I will revisit this chart in the days to come as I focus my efforts on the school year ahead.  Do you notice any glaring omissions?  What would you add or take away?  This chart will look different for every teacher and school, but the main categories of content area, essential skills/goals and assessment will remain the same.   Thanks for taking the time to share in this process, and I look forward to your feedback.

Visible Learning #educoach chat 7/25 Reflections

As noted, Visible Learning for Teachers by Hattie is providing me with many avenues to explore and improve my craft for student success next year.  It's a great research-based book filled with data that supports optimal teaching strategies.  As Kathy Perrot and Shira Leibowitz continue to facilitate the Wednesday evening discussion of the book, I continue to share, question, think, learn and plan for the year ahead.

Last night we discussed chapters four and five. Both chapters demonstrated the strength that collaborative peer-peer work brings both to student and teacher learning and instruction.  The chapters gave me many ideas related to our PLC and RTI efforts as well as ways to manage the classroom so students are doing most of the talking and activity in collaborative efforts as they work towards specific, explicit learning goals.
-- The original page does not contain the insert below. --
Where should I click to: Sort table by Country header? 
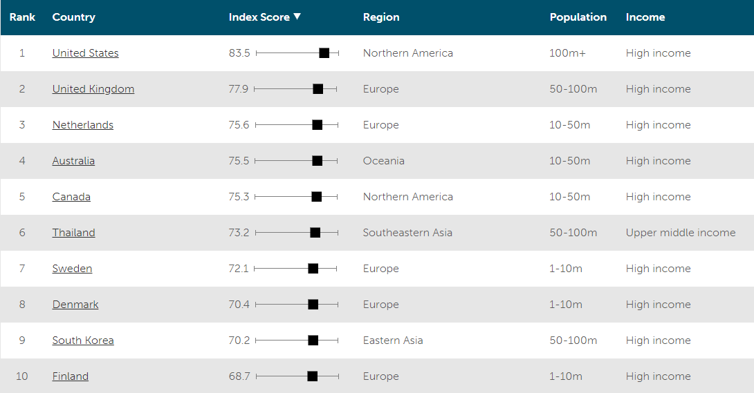[x=73, y=17]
I will also tighten up curriculum so that our goals are even more specific and explicit than in the past--from the start of each learning endeavor, lesson, project or unit, the students and I will discuss the following questions:
  1. What do we aim to learn?
  2. What do you know already about the topic?
  3. Why do we need or want to learn this?
  4. How will you know when you have learned this?  What will it look like?
  5. What strategies, processes and activities will you use to achieve the learning goal?
  6. How will you monitor your learning to see if you've learned it or not?
  7. How can teachers and peers help you to achieve the goal?
  8. When do you hope to complete this task?
We will create learning charts for individuals, small groups and the entire class to assist this process. For starters, I will begin using this strategy with two discrete learning areas: keyboarding and math facts.  Working with students we'll use the questions above and start the learning process during the first days of school.  These remain integral areas of the curriculum for fourth graders, and areas that fourth graders can master considerable control over the process, content and outcomes early in the year.
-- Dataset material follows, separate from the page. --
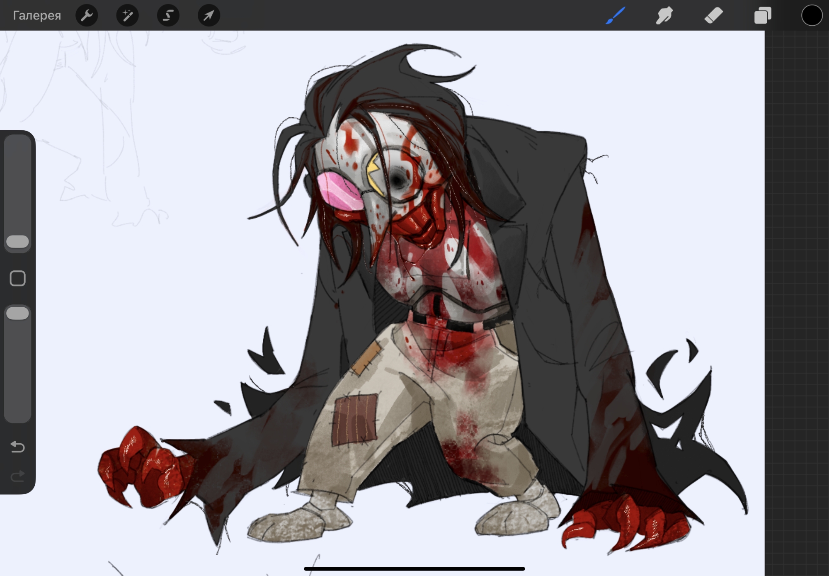This screenshot has width=829, height=576.
Task: Select the Brush paint tool
Action: [615, 16]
In the days to come, I'll design the efforts specifically and share them on this blog.  Later, I'll do the same thing for our first project of the year: The Self Portrait Poetry Anthology.
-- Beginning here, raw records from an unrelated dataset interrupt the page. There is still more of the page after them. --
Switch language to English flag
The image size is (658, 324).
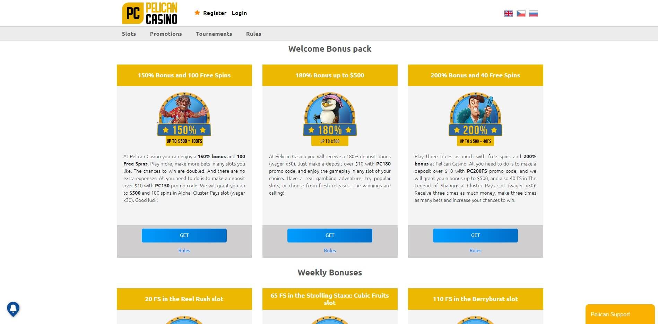pyautogui.click(x=508, y=14)
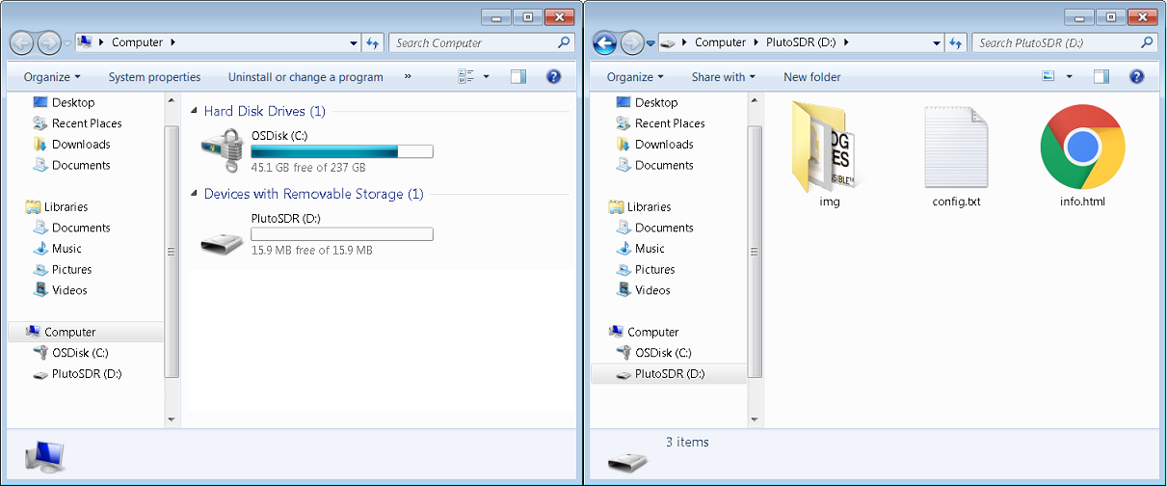Screen dimensions: 1167x486
Task: Click the refresh button in PlutoSDR window
Action: [x=956, y=43]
Hattie's book is prompting me to be more explicit, specific and focused with the way I guide, assess and monitor student learning. Rather than simply teaching a broad unit and accepting what students learn, Hattie pushes me to teach the unit so that all children reach high expectations through significant collaborative effort, self monitoring, effective dialogue, coaching and student voice. I will continue to put students in the "driver's seat" of their education, but I'll be much more persistant and specific about the roads they travel, the efficiency of their "driving" and the specific strategies they use along the way because as Hattie points out, I know my "impact."